A bar of soap does work temporarily. Just force the soap into the hole and the surrounding rust area. Keep the soap in your vehicle for emergency's and as an air freshener. _Irish Spring _works quite well. 
This application lasted me about 6 months with periodic 'refreshing' until I also replaced the tank. I didn't have any luck with the JB Weld stuff.


----------



## bowgy (Oct 10, 2007)

Huh, I was going to say JB weld, but maybe it has to be completely dry. I used it on a magnesium (sp) transfer case that was leaking oil and it worked great.


----------



## deadicatedweim (Dec 18, 2007)

Lightly sand the area too clean the area and add traction for the glue.
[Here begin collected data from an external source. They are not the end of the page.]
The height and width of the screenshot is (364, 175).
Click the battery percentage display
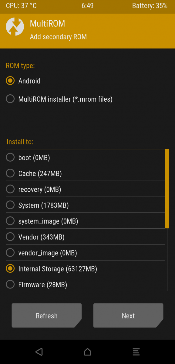[x=150, y=5]

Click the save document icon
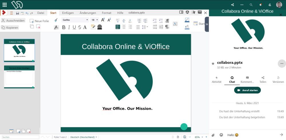pos(17,13)
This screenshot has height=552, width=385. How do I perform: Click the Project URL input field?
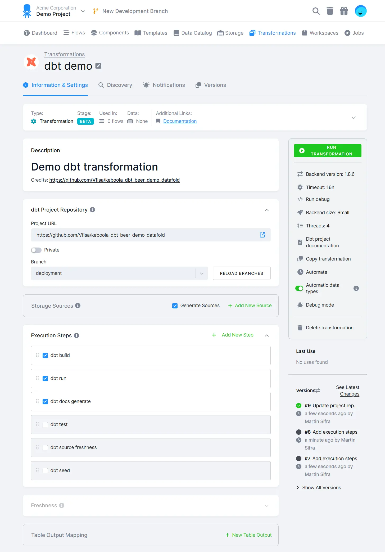click(146, 235)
Then wipe the surface clean and go to town with the red and black jb weld all around the area of the leak. And let it sit overnight at least. Try to have the tank emptied so the fuel doesnt contaminant the drying process.


----------



## MeanGene (Nov 18, 2008)

I too have used JBweld on 2 different tanks in the late 80's and early 90's and never had a leak again from either. It does need to be dry, sanded or wire brushed real good and clean it with a degreaser. you could try drying it with a lighter or blow tourch too. :lol: OK J/K on that last part. Maybe they just don't make it the same now a days.


----------



## buggsz24 (Mar 18, 2008)

For the majority of the population the word "new" isn't discussed in the same sentence as "junk yard". If you do decide to weld it, call a friend over to video tape it.


----------